-- Provided entries --
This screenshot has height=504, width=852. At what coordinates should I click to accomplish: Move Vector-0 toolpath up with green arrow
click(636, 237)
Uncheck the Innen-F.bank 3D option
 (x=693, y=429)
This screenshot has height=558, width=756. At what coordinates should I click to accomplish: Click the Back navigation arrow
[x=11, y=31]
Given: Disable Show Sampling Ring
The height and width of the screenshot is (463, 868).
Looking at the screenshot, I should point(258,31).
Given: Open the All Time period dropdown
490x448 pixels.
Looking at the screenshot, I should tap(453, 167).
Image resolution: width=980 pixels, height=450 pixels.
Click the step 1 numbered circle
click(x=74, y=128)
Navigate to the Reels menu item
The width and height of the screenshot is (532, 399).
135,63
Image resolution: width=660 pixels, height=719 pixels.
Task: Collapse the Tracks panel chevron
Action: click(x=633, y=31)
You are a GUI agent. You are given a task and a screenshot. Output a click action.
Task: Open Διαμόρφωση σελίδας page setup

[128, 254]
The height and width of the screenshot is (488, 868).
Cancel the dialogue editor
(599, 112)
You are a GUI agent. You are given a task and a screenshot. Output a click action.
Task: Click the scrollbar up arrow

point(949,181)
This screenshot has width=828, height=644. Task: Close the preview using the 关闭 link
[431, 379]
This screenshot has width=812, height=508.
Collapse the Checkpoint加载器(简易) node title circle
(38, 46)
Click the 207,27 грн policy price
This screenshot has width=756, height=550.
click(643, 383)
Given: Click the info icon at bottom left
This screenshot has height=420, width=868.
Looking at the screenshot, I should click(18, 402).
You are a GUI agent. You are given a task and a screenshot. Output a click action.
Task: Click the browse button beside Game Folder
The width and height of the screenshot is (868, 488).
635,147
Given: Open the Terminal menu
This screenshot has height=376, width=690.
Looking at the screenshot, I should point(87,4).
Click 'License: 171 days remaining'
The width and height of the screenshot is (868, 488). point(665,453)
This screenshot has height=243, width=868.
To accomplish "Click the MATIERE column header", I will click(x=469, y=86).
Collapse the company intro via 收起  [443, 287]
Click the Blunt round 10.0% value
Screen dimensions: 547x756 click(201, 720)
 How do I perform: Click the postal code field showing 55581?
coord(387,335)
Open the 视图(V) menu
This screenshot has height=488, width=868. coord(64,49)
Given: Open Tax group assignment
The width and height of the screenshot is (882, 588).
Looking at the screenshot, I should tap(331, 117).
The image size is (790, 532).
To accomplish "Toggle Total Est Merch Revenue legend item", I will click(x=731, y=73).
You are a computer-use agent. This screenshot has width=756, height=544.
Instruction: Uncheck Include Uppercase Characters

-- Set exercise --
Rewrite the records above, replacing "GUI agent" with "interface agent" wherever it occurs and leaving everything else unchanged.

-- Result of the task --
This screenshot has height=504, width=852. At what coordinates should I click to accomplish: Move Vector-0 toolpath up with green arrow
click(636, 237)
Uncheck the Innen-F.bank 3D option
 (x=693, y=429)
This screenshot has height=558, width=756. At what coordinates should I click to accomplish: Click the Back navigation arrow
[x=11, y=31]
Given: Disable Show Sampling Ring
The height and width of the screenshot is (463, 868).
Looking at the screenshot, I should point(258,31).
Given: Open the All Time period dropdown
490x448 pixels.
Looking at the screenshot, I should tap(453, 167).
Image resolution: width=980 pixels, height=450 pixels.
Click the step 1 numbered circle
click(x=74, y=128)
Navigate to the Reels menu item
The width and height of the screenshot is (532, 399).
135,63
Image resolution: width=660 pixels, height=719 pixels.
Task: Collapse the Tracks panel chevron
Action: click(x=633, y=31)
You are a interface agent. You are given a task and a screenshot. Output a click action.
Task: Open Διαμόρφωση σελίδας page setup

[128, 254]
The height and width of the screenshot is (488, 868).
Cancel the dialogue editor
(599, 112)
You are a interface agent. You are given a task and a screenshot. Output a click action.
Task: Click the scrollbar up arrow

point(949,181)
This screenshot has width=828, height=644. Task: Close the preview using the 关闭 link
[431, 379]
This screenshot has width=812, height=508.
Collapse the Checkpoint加载器(简易) node title circle
(38, 46)
Click the 207,27 грн policy price
This screenshot has width=756, height=550.
click(643, 383)
Given: Click the info icon at bottom left
This screenshot has height=420, width=868.
Looking at the screenshot, I should click(18, 402).
You are a interface agent. You are given a task and a screenshot. Output a click action.
Task: Click the browse button beside Game Folder
The width and height of the screenshot is (868, 488).
635,147
Given: Open the Terminal menu
This screenshot has height=376, width=690.
Looking at the screenshot, I should point(87,4).
Click 'License: 171 days remaining'
The width and height of the screenshot is (868, 488). point(665,453)
This screenshot has height=243, width=868.
To accomplish "Click the MATIERE column header", I will click(x=469, y=86).
Collapse the company intro via 收起  [443, 287]
Click the Blunt round 10.0% value
Screen dimensions: 547x756 click(201, 720)
 How do I perform: Click the postal code field showing 55581?
coord(387,335)
Open the 视图(V) menu
This screenshot has height=488, width=868. coord(64,49)
Given: Open Tax group assignment
The width and height of the screenshot is (882, 588).
Looking at the screenshot, I should tap(331, 117).
The image size is (790, 532).
To accomplish "Toggle Total Est Merch Revenue legend item", I will click(x=731, y=73).
You are a computer-use agent. This screenshot has width=756, height=544.
Instruction: Uncheck Include Uppercase Characters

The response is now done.